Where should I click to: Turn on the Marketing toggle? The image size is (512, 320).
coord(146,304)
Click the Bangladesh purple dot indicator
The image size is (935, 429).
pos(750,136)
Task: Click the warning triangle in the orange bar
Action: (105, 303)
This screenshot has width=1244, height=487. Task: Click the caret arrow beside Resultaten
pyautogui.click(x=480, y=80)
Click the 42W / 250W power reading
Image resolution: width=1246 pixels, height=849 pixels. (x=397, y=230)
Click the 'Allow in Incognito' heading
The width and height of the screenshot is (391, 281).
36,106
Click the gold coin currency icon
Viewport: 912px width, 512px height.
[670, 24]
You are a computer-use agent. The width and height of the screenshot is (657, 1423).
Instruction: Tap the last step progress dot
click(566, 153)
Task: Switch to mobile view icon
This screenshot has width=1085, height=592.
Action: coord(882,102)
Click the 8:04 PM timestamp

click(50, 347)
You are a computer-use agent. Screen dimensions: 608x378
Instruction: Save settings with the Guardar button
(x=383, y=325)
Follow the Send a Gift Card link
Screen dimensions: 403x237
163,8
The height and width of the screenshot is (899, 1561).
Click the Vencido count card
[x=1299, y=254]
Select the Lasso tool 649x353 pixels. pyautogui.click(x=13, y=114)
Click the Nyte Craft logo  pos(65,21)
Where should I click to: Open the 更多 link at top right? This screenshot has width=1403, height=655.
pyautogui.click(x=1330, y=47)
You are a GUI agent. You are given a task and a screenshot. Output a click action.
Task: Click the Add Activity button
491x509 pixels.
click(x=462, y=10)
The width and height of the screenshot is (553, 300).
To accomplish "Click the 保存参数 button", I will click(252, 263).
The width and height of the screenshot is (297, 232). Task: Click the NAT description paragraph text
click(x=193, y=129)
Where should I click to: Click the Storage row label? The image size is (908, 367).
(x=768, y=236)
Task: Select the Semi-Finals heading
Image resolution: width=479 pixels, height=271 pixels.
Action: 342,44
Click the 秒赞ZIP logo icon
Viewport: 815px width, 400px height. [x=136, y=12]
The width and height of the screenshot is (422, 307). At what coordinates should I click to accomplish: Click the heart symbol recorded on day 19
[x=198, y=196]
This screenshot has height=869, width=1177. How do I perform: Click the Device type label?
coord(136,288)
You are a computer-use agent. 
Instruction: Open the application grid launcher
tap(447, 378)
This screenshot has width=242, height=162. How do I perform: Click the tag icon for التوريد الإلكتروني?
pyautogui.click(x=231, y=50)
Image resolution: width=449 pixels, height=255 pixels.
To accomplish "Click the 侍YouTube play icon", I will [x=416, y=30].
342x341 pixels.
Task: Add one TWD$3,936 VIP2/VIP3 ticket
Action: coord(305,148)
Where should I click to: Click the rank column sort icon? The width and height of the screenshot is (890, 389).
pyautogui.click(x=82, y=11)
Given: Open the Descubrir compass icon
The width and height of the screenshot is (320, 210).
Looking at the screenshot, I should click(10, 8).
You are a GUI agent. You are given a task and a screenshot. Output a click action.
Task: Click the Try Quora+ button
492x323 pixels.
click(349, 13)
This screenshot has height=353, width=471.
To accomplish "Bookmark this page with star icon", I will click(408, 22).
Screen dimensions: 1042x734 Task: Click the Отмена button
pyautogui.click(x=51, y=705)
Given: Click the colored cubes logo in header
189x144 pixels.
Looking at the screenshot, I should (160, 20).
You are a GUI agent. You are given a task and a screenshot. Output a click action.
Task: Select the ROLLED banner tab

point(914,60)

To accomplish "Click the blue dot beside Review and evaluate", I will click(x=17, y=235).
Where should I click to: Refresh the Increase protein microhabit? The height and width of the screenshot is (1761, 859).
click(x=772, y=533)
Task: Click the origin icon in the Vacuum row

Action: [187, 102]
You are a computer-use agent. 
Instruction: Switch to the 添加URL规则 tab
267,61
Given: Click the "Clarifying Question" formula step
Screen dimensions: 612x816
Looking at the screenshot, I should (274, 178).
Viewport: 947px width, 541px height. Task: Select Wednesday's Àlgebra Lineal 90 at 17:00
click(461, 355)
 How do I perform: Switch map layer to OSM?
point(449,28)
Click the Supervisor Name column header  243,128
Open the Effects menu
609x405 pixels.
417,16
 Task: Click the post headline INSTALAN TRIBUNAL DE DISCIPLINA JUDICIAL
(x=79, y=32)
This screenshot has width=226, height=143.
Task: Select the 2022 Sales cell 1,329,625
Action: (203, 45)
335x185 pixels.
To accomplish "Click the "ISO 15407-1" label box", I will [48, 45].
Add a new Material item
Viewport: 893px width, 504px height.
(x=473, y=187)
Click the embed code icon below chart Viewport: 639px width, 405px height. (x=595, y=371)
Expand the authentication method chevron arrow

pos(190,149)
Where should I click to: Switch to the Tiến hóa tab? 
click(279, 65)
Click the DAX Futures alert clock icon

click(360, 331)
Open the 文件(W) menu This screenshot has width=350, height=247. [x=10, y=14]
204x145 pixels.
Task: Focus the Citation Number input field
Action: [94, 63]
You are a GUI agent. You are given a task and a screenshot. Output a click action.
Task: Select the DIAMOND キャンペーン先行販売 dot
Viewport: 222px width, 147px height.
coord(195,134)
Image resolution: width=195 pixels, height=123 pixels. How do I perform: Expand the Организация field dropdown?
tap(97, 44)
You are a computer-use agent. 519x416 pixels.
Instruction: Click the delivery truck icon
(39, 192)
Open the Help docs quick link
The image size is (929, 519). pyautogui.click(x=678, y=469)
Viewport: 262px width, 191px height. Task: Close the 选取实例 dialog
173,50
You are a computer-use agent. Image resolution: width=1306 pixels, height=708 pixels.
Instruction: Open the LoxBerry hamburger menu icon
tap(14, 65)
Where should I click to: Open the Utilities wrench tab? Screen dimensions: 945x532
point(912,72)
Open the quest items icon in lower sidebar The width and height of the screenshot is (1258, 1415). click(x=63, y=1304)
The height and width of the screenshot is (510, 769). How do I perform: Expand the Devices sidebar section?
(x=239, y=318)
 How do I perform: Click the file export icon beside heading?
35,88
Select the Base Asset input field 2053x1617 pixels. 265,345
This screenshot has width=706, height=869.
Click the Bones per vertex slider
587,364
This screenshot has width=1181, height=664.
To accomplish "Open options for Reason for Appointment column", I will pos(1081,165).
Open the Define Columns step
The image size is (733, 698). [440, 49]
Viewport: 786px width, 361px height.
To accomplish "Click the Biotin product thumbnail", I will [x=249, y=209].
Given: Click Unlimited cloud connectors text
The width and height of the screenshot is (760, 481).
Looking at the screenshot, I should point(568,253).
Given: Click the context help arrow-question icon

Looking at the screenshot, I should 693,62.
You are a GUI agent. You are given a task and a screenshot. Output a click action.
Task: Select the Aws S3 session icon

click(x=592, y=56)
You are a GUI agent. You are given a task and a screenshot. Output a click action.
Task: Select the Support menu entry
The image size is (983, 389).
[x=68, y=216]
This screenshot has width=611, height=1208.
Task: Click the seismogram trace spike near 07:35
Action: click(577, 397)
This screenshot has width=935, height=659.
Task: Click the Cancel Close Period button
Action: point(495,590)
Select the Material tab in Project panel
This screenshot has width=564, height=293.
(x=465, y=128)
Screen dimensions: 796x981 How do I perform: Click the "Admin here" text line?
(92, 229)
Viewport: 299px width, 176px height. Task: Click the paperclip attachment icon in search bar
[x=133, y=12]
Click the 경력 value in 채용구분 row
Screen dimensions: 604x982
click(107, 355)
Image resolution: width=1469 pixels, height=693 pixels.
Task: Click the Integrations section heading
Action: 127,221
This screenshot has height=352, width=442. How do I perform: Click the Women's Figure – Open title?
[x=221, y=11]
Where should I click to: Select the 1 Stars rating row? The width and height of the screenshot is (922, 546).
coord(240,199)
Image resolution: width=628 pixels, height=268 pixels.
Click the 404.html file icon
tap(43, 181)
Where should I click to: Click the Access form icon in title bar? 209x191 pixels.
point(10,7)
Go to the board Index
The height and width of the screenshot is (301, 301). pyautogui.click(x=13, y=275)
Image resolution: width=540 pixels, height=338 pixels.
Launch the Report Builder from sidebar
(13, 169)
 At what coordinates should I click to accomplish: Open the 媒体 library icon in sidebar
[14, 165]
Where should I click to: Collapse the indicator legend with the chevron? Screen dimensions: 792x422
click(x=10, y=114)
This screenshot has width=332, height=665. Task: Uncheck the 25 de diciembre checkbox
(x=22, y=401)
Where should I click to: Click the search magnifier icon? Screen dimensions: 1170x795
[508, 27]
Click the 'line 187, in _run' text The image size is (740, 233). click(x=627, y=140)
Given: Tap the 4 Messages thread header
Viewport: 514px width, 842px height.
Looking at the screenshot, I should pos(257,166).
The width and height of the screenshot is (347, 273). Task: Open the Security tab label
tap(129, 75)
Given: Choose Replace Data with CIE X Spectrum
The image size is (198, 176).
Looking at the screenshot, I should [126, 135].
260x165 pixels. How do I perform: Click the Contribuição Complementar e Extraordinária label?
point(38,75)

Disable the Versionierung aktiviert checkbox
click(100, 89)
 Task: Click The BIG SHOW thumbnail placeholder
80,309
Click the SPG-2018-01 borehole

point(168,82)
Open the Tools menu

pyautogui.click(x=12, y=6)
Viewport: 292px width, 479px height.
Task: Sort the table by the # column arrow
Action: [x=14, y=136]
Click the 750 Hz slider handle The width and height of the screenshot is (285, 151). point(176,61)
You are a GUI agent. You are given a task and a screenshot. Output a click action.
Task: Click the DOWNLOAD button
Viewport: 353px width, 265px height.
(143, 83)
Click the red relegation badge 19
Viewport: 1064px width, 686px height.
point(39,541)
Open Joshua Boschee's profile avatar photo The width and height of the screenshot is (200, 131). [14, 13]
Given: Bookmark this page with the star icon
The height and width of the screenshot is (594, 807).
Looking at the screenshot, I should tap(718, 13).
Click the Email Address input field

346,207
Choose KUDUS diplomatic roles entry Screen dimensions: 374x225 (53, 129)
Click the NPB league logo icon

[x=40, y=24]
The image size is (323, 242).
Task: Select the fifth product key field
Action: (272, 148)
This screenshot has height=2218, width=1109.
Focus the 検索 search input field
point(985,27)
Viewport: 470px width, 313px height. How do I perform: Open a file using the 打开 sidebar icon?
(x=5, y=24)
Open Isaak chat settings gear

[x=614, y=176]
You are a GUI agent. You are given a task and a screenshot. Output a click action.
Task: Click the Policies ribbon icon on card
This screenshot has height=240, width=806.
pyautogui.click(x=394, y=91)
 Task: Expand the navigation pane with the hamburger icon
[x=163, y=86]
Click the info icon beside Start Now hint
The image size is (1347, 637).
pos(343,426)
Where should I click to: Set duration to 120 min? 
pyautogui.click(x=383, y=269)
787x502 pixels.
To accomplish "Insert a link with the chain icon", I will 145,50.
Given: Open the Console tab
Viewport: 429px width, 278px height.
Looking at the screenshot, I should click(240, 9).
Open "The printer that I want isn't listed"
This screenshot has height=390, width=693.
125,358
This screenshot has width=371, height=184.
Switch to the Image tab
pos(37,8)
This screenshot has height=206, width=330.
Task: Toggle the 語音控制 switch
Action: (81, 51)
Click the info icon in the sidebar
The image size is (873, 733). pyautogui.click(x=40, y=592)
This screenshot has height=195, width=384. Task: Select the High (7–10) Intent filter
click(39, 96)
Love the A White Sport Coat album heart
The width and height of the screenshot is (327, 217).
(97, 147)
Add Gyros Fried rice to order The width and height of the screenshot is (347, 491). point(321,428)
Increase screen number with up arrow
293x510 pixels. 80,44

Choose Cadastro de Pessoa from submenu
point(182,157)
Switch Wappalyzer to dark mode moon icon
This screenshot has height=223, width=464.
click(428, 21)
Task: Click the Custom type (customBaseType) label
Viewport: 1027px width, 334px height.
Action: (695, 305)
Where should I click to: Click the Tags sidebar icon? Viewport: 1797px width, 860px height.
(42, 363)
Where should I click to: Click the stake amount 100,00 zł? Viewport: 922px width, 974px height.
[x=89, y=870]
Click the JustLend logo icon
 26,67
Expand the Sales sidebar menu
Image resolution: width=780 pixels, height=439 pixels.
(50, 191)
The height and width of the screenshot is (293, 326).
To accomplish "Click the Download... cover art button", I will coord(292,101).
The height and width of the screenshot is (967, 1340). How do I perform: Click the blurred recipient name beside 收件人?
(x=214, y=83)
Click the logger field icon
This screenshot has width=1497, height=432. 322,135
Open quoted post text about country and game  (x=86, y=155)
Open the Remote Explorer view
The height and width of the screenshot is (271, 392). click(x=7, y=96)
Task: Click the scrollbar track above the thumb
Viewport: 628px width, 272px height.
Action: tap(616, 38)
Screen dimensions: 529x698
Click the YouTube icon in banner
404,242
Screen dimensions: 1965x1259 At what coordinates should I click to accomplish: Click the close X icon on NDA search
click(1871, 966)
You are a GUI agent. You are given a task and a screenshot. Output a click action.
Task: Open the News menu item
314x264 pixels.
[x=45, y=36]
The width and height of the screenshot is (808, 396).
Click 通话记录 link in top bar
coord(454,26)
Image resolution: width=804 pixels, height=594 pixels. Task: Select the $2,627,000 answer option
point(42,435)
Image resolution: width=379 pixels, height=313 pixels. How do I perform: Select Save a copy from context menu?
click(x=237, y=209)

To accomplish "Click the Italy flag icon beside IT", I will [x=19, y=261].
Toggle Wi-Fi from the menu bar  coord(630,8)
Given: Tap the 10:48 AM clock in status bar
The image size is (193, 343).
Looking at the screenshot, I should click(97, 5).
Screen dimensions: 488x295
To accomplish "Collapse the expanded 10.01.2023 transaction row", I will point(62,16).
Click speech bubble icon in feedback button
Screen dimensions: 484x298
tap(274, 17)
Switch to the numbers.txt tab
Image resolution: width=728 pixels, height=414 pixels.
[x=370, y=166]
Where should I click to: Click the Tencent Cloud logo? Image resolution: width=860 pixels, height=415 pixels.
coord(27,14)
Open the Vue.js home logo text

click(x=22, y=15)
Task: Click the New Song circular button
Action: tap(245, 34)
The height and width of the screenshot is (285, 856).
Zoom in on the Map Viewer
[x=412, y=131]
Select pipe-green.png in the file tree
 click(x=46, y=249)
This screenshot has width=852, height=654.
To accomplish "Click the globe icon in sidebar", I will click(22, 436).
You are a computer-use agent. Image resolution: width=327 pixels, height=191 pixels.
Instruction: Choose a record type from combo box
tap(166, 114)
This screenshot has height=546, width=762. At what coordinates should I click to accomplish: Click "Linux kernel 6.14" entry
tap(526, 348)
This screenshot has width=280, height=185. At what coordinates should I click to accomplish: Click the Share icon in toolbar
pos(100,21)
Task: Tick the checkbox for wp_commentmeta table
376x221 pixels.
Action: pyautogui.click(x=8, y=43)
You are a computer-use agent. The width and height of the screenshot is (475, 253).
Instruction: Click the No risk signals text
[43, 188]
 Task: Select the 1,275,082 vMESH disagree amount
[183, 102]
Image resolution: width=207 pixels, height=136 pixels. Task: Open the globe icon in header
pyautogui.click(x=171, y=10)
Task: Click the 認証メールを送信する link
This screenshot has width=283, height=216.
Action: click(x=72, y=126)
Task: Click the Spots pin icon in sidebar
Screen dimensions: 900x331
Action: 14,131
************
Assignment: In the listing above, find the line with "The image size is (193, 343)." and the line with "Task: Click the Spots pin icon in sidebar", then reproduce both and every line between them exactly.

Exercise solution:
The image size is (193, 343).
Looking at the screenshot, I should click(97, 5).
Screen dimensions: 488x295
To accomplish "Collapse the expanded 10.01.2023 transaction row", I will point(62,16).
Click speech bubble icon in feedback button
Screen dimensions: 484x298
tap(274, 17)
Switch to the numbers.txt tab
Image resolution: width=728 pixels, height=414 pixels.
[x=370, y=166]
Where should I click to: Click the Tencent Cloud logo? Image resolution: width=860 pixels, height=415 pixels.
coord(27,14)
Open the Vue.js home logo text

click(x=22, y=15)
Task: Click the New Song circular button
Action: tap(245, 34)
The height and width of the screenshot is (285, 856).
Zoom in on the Map Viewer
[x=412, y=131]
Select pipe-green.png in the file tree
 click(x=46, y=249)
This screenshot has width=852, height=654.
To accomplish "Click the globe icon in sidebar", I will click(22, 436).
You are a computer-use agent. Image resolution: width=327 pixels, height=191 pixels.
Instruction: Choose a record type from combo box
tap(166, 114)
This screenshot has height=546, width=762. At what coordinates should I click to accomplish: Click "Linux kernel 6.14" entry
tap(526, 348)
This screenshot has width=280, height=185. At what coordinates should I click to accomplish: Click the Share icon in toolbar
pos(100,21)
Task: Tick the checkbox for wp_commentmeta table
376x221 pixels.
Action: pyautogui.click(x=8, y=43)
You are a computer-use agent. The width and height of the screenshot is (475, 253).
Instruction: Click the No risk signals text
[43, 188]
 Task: Select the 1,275,082 vMESH disagree amount
[183, 102]
Image resolution: width=207 pixels, height=136 pixels. Task: Open the globe icon in header
pyautogui.click(x=171, y=10)
Task: Click the 認証メールを送信する link
This screenshot has width=283, height=216.
Action: click(x=72, y=126)
Task: Click the Spots pin icon in sidebar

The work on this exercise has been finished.